◆ **O que se pede**: Na reportagem sobre o voluntário brasileiro no Paquistão, quais países, além do Paquistão, aparecem como lugares aonde ele já viajou para ajudar vítimas? Liste todos.

◆ **Trecho citado**:
-=-=-

Título: Paquistão recebe ajuda inútil, diz voluntário
Autor: Luciana Garbin
Fonte: O Estado de São Paulo, 15/11/2005, Internacional, p. A15

Milhares de calças jeans doadas estão espalhadas no chão gelado do Paquistão, enquanto refugiados do terremoto que assolou o país no começo do mês passado sofrem à noite com o frio. Quem conta é o voluntário brasileiro Sylas Silveira, de 59 anos, que passou 15 dias ajudando a resgatar vítimas da tragédia, entre escombros de cidades paquistanesas. "O mundo tem de se organizar melhor para ajudar vítimas de catástrofes", diz Silveira, que voltou ao Brasil na semana passada. "Tudo é enviado sem muito critério. País muçulmano não usa roupa pronta. O que havia de jeans espalhados pelo chão era inacreditável." Para ele, que com recursos próprios já viajou para ajudar vítimas no México, Argélia, Colômbia, Equador, Irã e na tragédia do tsunami no Sri Lanka e Índia, o Paquistão continua muito necessitado, mas o ideal é que a comunidade internacional ajude com cobertores, panos para enrolar no corpo e kits de alimentação leve e de alto valor nutritivo. O voluntário brasileiro, conhecido como uma espécie de Dom Quixote nas embaixadas, passou por dezenas de cidadezinhas entre Balakot, Muzaffarabad e Islamabad. Sempre que algum país é devastado por terremoto, ele se apresenta, carregando cortadeiras e vestindo camisetas do Brasil. Diz que no Paquistão ainda há muitas regiões sem socorro, principalmente por causa dos deslizamentos que bloquearam estradas. Também acha que o total de mortos supera os oficiais 76 mil, porque muita gente foi enterrada sem cadastro. "As pessoas não comunicam a morte, lá eles não são muito chegados a estatísticas." Outra coisa que chamou sua atenção foi o desaparecimento de cursos d'água. "O solo afrouxou, surgiram grandes rachaduras e a água das nascentes, que colonos usavam para matar a sede, secou. Foi sugada pela terra."

Acostumado a tragédias, Sylas diz que foi no Paquistão que viu o maior índice de destruição de sua vida. "Em muitas cidades, não sobrou um único prédio em pé. O tsunami também foi devastador, mas pegou fatias pequenas, em diversos lugares. Em Balacote conheci família de 25 pessoas das quais morreram 15, trabalhamos num colégio onde 160 meninas morreram."

Silveira soube da tragédia pela TV no sábado, 8 de outubro. No domingo, foi pedir visto em Brasília. A mãe Idalina, de 87 anos, desesperou-se. Já imaginava o que o filho ia aprontar. No domingo, horas depois de saber que ele já estava em Brasília atrás de visto, deu entrada na UTI do hospital. Sylas pensou em desistir. Mas, com as imagens se sucedendo nos telejornais, ele decidiu embarcar.

-=-=-

◆ **Dados para revisão**:

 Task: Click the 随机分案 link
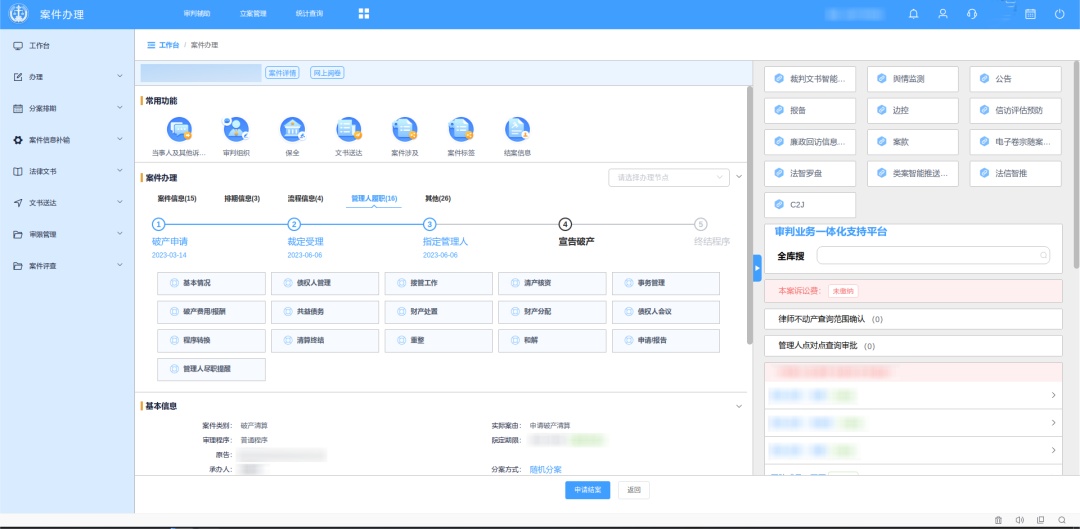(545, 469)
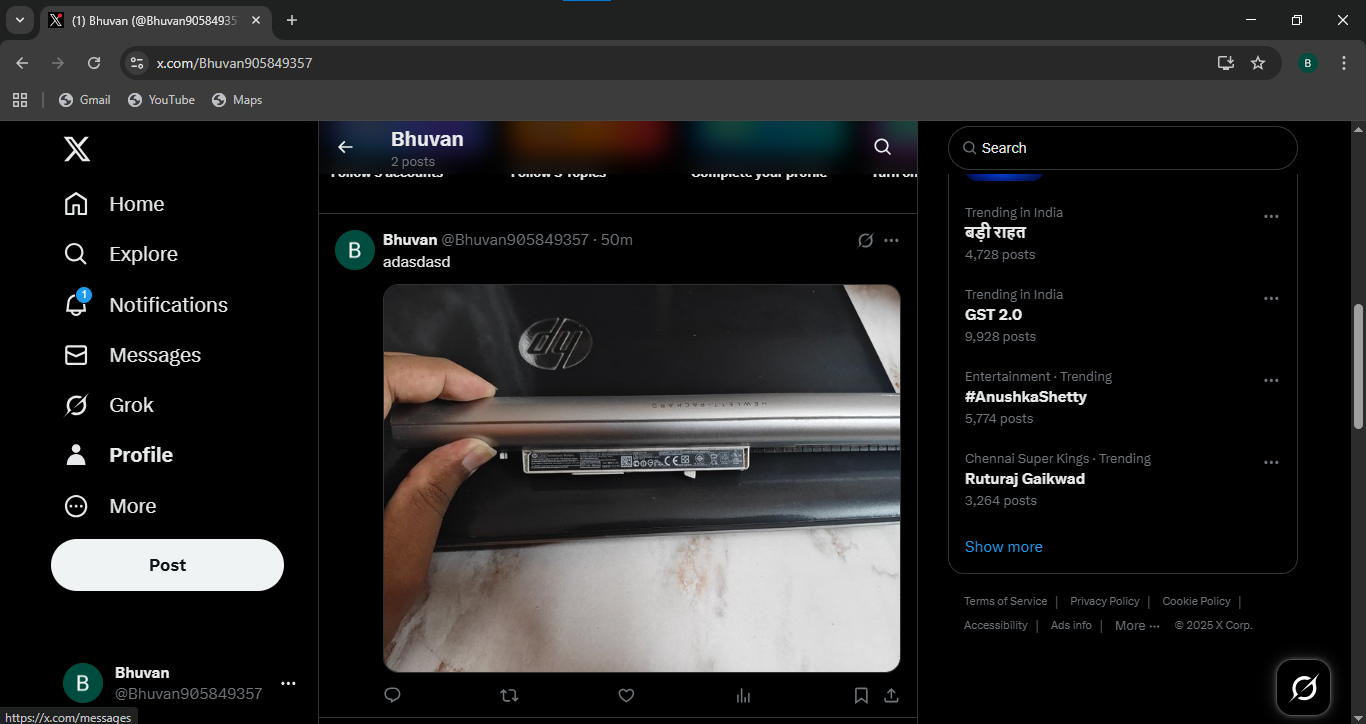
Task: Repost the adasdasd post
Action: coord(509,695)
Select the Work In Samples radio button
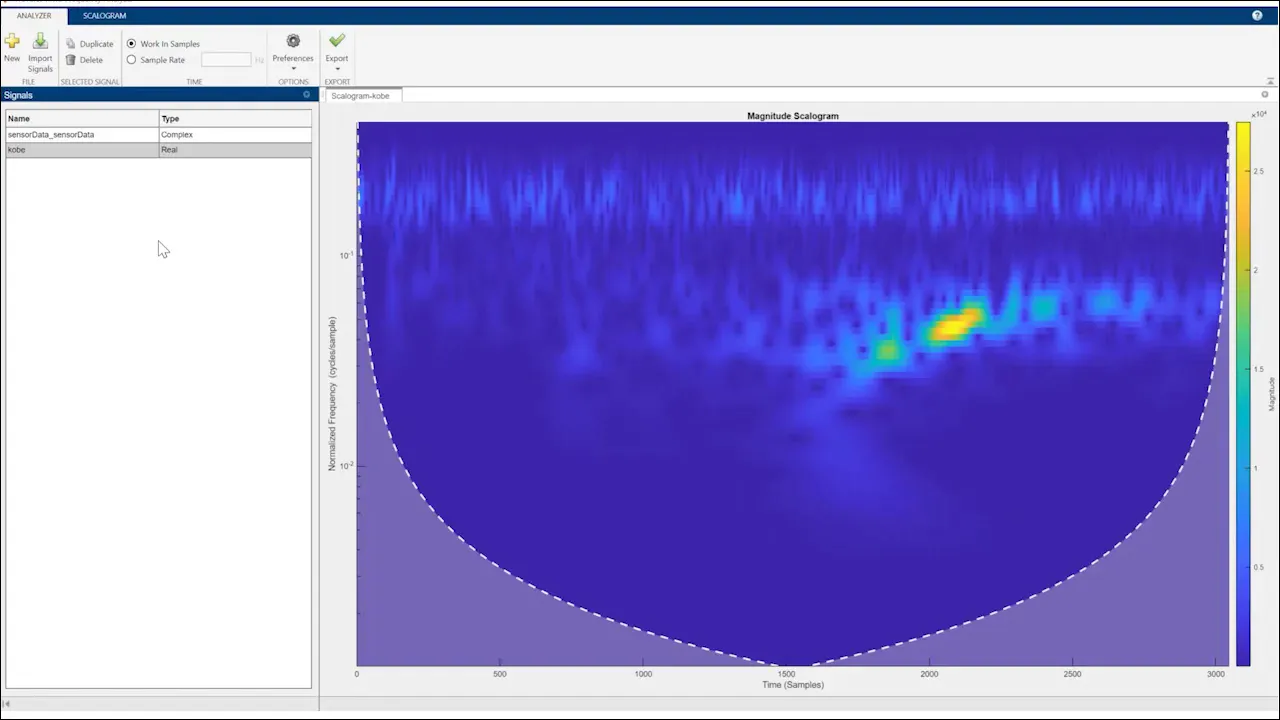This screenshot has width=1280, height=720. point(132,44)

-=-=-

◆ **Resultado da tarefa**: México, Argélia, Colômbia, Equador, Irã, Sri Lanka e Índia.